Accepter qu'un peu de scroll (quand même :))
C'est la partie que la plupart des conseils laissent de côté : l'objectif n'est pas zéro réseaux sociaux. L'objectif c'est l'usage intentionnel par opposition à l'usage compulsif. Passer vingt minutes à lire quelque chose d'intéressant sur Reddit, ce n'est pas du doomscrolling. Prendre son téléphone parce qu'on est anxieux et scroller jusqu'à l'être encore plus, si.
Ce qui avait changé après 30 jours
Le pic d'anxiété qui accompagnait le premier check du matin a quasiment disparu. Pas parce que le monde était devenu moins alarmant — il ne l'est toujours pas — mais parce que la première information de la journée avait arrêté d'être sélectionnée algorithmiquement pour provoquer de l'agitation. Une carte de connaissance sur l'histoire de l'exploration antarctique, c'est juste un démarrage plus neutre pour le cerveau qu'un fil de breaking news et d'indignation.
On a aussi remarqué — et ça nous a surpris — qu'on était devenus plus avenant. Pas parce qu'on apprenait des choses extraordinaires. Mais parce que l'exposition quotidienne à des domaines variés nous montrait qu'on était plus souvent capables de faire des connexions inattendues, de mentionner quelque chose que les gens n'ont pas entendu, de poser une question qui fait bifurquer une discussion.

Les outils qui ont le plus aidé

GenK a été le remplacement le plus utile. Gratuit, sans pub, disponible sur iOS. Les cartes de connaissance sont calibrées exactement pour le genre de session brève et satisfaisante qui remplit le même créneau qu'un scroll matinal. Si tu ne retiens qu'une chose de cet article, c'est ça.

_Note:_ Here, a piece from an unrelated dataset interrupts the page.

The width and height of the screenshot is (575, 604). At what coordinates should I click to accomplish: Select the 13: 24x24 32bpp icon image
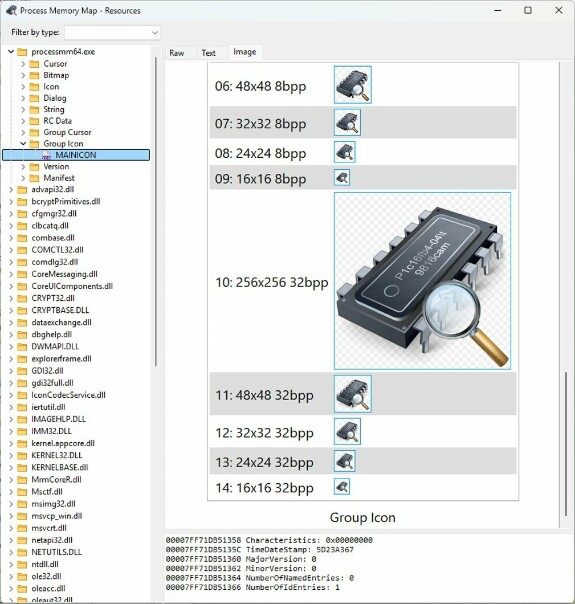(345, 461)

One Sec est une app qui force une courte pause avant d'ouvrir n'importe quelle app que tu désignes comme distraction. Pas un blocage mais juste une pause. Six secondes de respiration avant d'ouvrir Instagram. Ça paraît inutile ; c'est étonnamment efficace pour interrompre le réflexe.
Pour le podcast, Choses à Savoir ou La Méthode Scientifique peuvent facilement remplacer les actu anxiogènes sur le trajet.
Si tu ne retiens qu'une chose
N'essaie pas de moins utiliser ton téléphone. Cette façon de poser le problème te place en opposition contre un système qui a déjà battu ta volonté. Essaie plutôt d'utiliser ton téléphone différemment.
Questions fréquentes
Le doomscrolling est-il vraiment nocif ?
Oui, et ça se mesure. La recherche associe la consommation excessive de news et l'usage intensif des réseaux sociaux à des niveaux de cortisol élevés, une anxiété accrue, un sommeil perturbé, et une capacité réduite à se concentrer sur des tâches demandant une attention soutenue. Ce n'est pas juste subjectif — ça apparaît dans des mesures de performances cognitives.
Comment arrêter de scroller le soir avant de dormir ?
L'intervention la plus efficace, c'est de charger son téléphone hors de la chambre. Le téléphone dans la chambre est le déclencheur le plus puissant du scroll nocturne, et la distance physique est plus fiable que la volonté. Si tu utilises ton téléphone comme réveil, achète un réveil à 10 euros. L'échange en vaut la peine.
Par quoi remplacer le doomscrolling ?
N'importe quoi qui apporte une vraie récompense sans la spirale anxieuse : GenK pour de la connaissance rapide, un podcast qu'on apprécie vraiment, un livre à portée de main, quelques minutes d'activité physique. L'objectif n'est pas de se priver — c'est de substituer par quelque chose qui te laisse dans un meilleur état qu'au départ.